Behind the glitter…


Reviewed by Linda C. Brinson

THE QUEEN CITY DETECTIVE AGENCY. By Snowden Wright. William Morrow. 260 pages.

It’s 1985 in Meridian, Mississippi. It’s the Ronald Reagan era, morning in America, so they say. But in Meridian, once known as the Queen City but now more of a dump, there’s often more darkness than dawn, especially for the city’s Black people, and poor people, and anybody who’s not in the good graces of the corrupt rich white men who run things.

Clementine – Clem to those who know her – Baldwin is a former Meridian cop who started her own private detective agency after getting disillusioned with the police department. She’s also the daughter of a Black mother and a white father, although whenever people see her for the first time, all they see is the Black part, and she’s OK with that.

In one of the many ironies of this well written mystery novel, Clem’s white father is in prison. Her mother died giving birth to her, so Clem was largely raised by her father, except when he mysteriously had to be “away” and left her with Black relatives.

Even though having a white father gave her some advantages as she was growing up, she’s thoroughly disgusted with him, filled with resentment and anger.

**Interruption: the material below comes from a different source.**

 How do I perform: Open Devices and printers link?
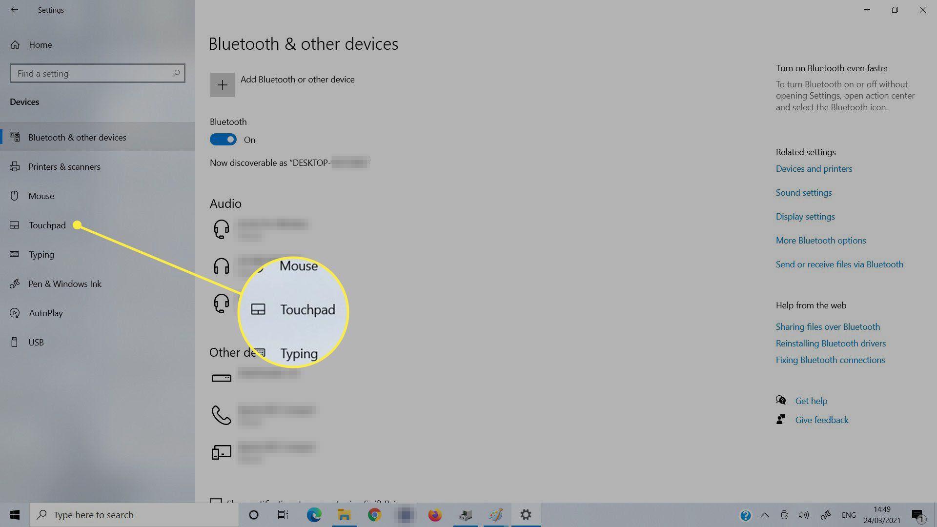[814, 168]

Clem and her partner, Dixon Hicks, are hired to investigate the death of Lewis “Turnip” Coogan. Coogan died under mysterious – read that really odd  – circumstances while botching an attempt to escape from the Meridian jail, where he’s being held for the murder of Randall Hubbard, a wealthy real-estate developer who was becoming wealthier by developing strip malls in Black neighborhoods. It seems Turnip, who’s not especially bright, sometimes works for the Dixie Mafia, and he claims Hubbard’s young wife hired him to take out her husband – but that he didn’t do it. He was set up, he says.

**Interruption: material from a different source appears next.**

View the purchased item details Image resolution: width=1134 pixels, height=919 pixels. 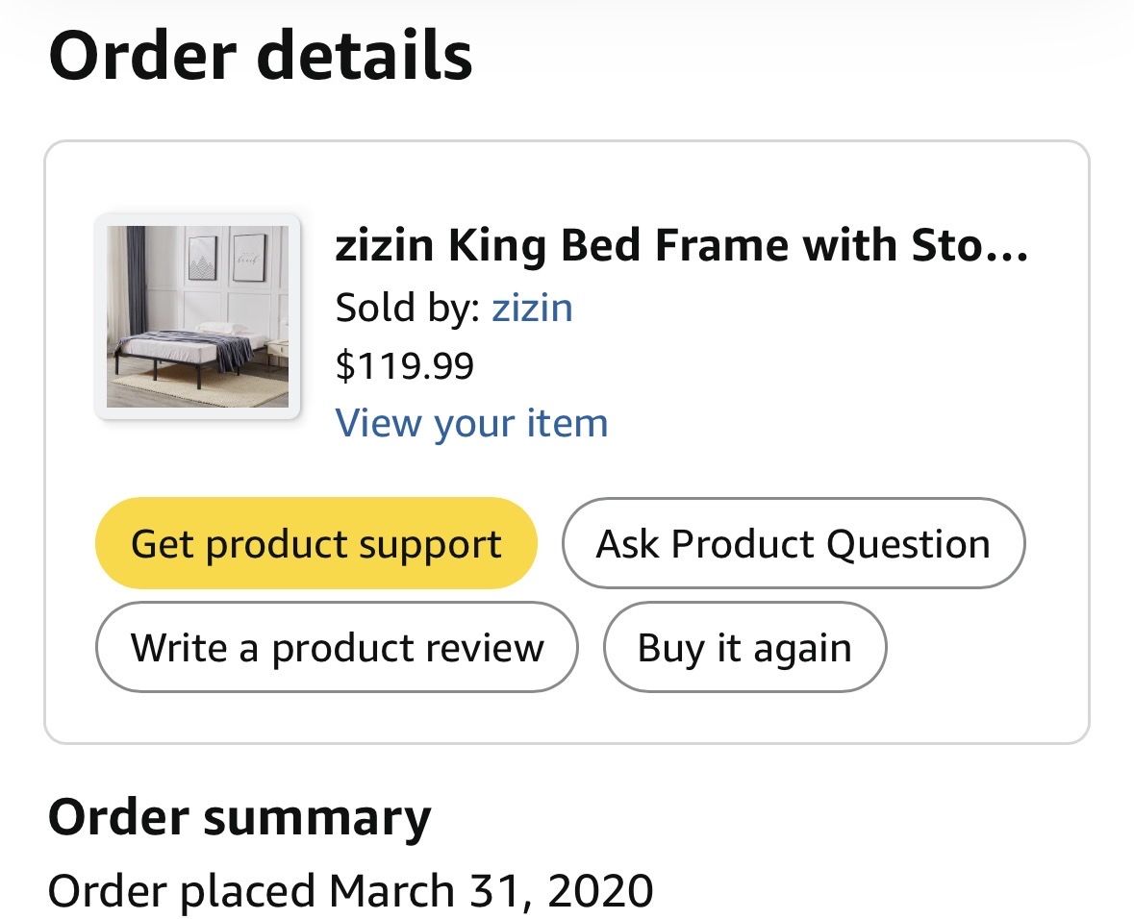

Turnip’s mother thinks her son was murdered, and she wants Clem to find ”the sons of bitches who killed him.”

Clem has no idea what she and Dixon are really getting into, but she soon begins to suspect that the murders of Turnip Coogan and Randall Hubbard are entwined with Meridian’s complicated underworld.

She also begins to realize that as she and Dixon probe more deeply into what’s been going on, they are putting themselves in danger. Clearly, there are people in Meridian who will go to any lengths, including murder, to keep their activities from being exposed. Too often, these people are in league with – or maybe are – those with power and position.

Clem is a complex, troubled person. She drinks too much and struggles with what she’s had to put up with living her life as a mixed-race Black girl, then woman, in 1980s Mississippi.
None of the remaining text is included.